While the messages mirrored Bowden’s philosophy of making faith, family, and football a priority, our Capitol New Desks’ Mike Vasilinda tells us, Saturday’s emphasis was on faith.

At least 200 people were waiting outside of the Donald L. Tucker Civic Center in Tallahassee when the doors opened an hour and a half before Bowden’s Celebration of Life.

“He knew where he was going. He was sure of his salvation. He was going to live eternally. That’s the way I feel,” said fan, Jeff Vernon.

Chris McKinnon and his mom, Pat, came because McKinnon spent eight years attending Bowden’s youth football camps.

“I couldn’t wait to go to it every summer. I was so excited,” he said.

During the memorial, attendees were treated to years of highlight films, including one of Bowden’s many pep talks before a big game.

“If they don’t score, we win, and we do want to win, right?” Bowden is seen telling players.

Players, including Warrick Dunn, who played from 1993 to 1996 at FSU, told stories of how they grew to be men under Bowden.

“He stood up for me in the most difficult time in my life. I am forever grateful for that, and I wouldn’t be here today without coach,” Dunn told the audience.

Mickey Andrews, who spend 20 years coaching for Bowden, says he learned to be tough.

“He stood for doing your best. And he was going to hold you accountable to it,” Andrews said.

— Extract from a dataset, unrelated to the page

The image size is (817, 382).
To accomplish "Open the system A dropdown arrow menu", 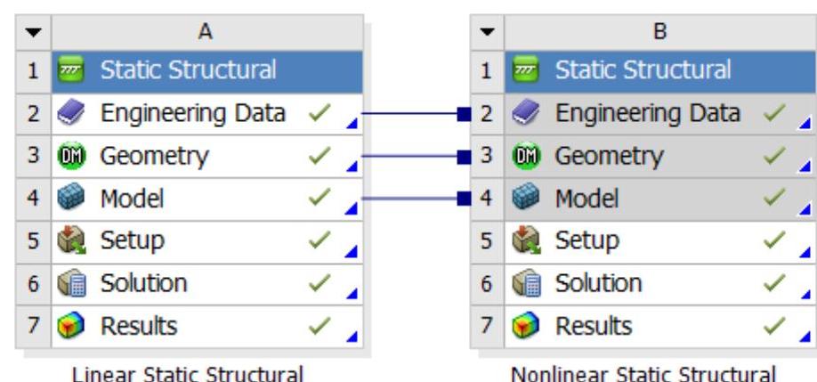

The ceremony’s program included a letter to Bowden’s children in 2004, telling them he was going to heaven and would consider his life a failure if they weren’t eventually there too. The letter was written a week after Bowden’s daughter, Ginger, lost her son and husband in a car crash.

The FSU band concluded the celebration of life by playing the fight song, bringing the crowd to do the FSU chop.

Consultant and Sports Writer Don Yaeger told Vasilinda the program was just what Bowden would have wanted.

“I think he would be proudest that football really only did come in sparingly this entire discussion,” Yaeger said.

Bowden will lie in repose at his alma mater, Samford University, Sunday evening. He will be laid to rest during a private ceremony in Trussville, Alabama.